TASK GOAL:
Answer these questions using the text on Fairfield, Alabama.
1. Which short-line railroad has its headquarters in Fairfield?
2. On what date did the city of Fairfield file for bankruptcy?
3. With which group did Dennis Edwards sing?

DOCUMENT EXTRACT:
=== Begin Enclosure ===

Though the United States' steel-making industry has gone through a decline through the last half of the 20th century, U.S. Steel's Fairfield Works continues to be a major employer, though not in the levels seen around the 1950s. Advances in steel-making technology have enabled the works to produce roughly the same amount of product as during that era, but with a much smaller workforce.

Portions of the works have been closed over the years, but many parts of the complex have been reopened by smaller industries, some of which are steel-related.

Fairfield is traversed by I-20/I-59. Three railroads serve the area: CSX Transportation (former Louisville and Nashville Railroad), Norfolk Southern Railway (former Southern Railway), and short-line Birmingham Southern Railroad, which is headquartered in Fairfield.

The city's downtown area features a number of small businesses, primarily service-related. Other retail businesses are concentrated along Aronov Drive, northwest of Western Hills Mall, though those strip malls have declined due to closures of Kmart, Winn-Dixie, and Sears locations. Walmart shut its doors in early 2016. All public bus transportation was terminated in July 2016 for failure to pay the bill. The water board has threatened to cut off all water to public buildings because of non payment. On May 20, 2020, the city of Fairfield filed for bankruptcy.

===Western Hills Mall===

Western Hills Mall is the city's major shopping mall.

==Notable people==
- U. W. Clemon, federal judge who was born in Fairfield.
- Red Cochran and Jim Tolbert, former NFL players were born in Fairfield.
- Oliver W. Dillard, Major General US Army Retired, graduated from the Fairfield Industrial High School
- Cleveland Eaton, Jazz musician with the Count Basie Orchestra was born in Fairfield.
- Dennis Edwards, singer with The Temptations, was born in Fairfield.
- Walter Gilbert, member of the College Football Hall of Fame.
- Tim Johnson, former professional football linebacker.
- Doug Jones, lawyer, United States Attorney and Senator. Born in Fairfield.
- Larry Langford, former Fairfield mayor and mayor of Birmingham resided in Fairfield.
- George Lindsey, actor in The Andy Griffith Show) was born in Fairfield.
- James MacKay, Georgia congressman, born in Fairfield.
- Spider Martin, photographer was born in Fairfield.
- Willie Mays, attended school in Fairfield played baseball, football, and basketball.
- Demetrius Newton, civil rights lawyer and member of the Alabama House of Representatives.
- Allene Roberts, actress, The Red House, born in Fairfield.

=== End Enclosure ===

GIVEN MATERIAL:
=== Begin Enclosure ===

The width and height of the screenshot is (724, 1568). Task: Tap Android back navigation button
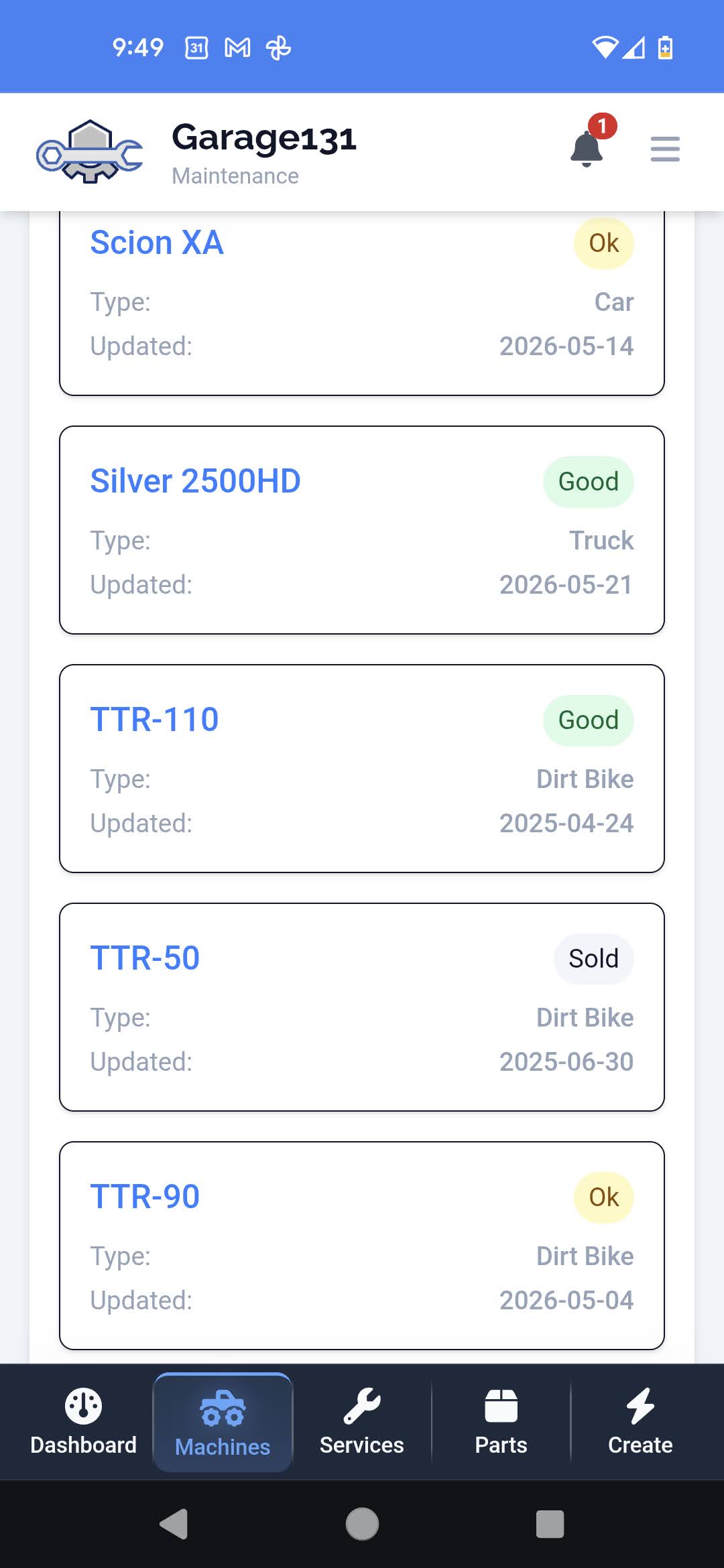(x=174, y=1524)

=== End Enclosure ===

EXERCISE ANSWER:
1. Birmingham Southern Railroad
2. May 20, 2020
3. The Temptations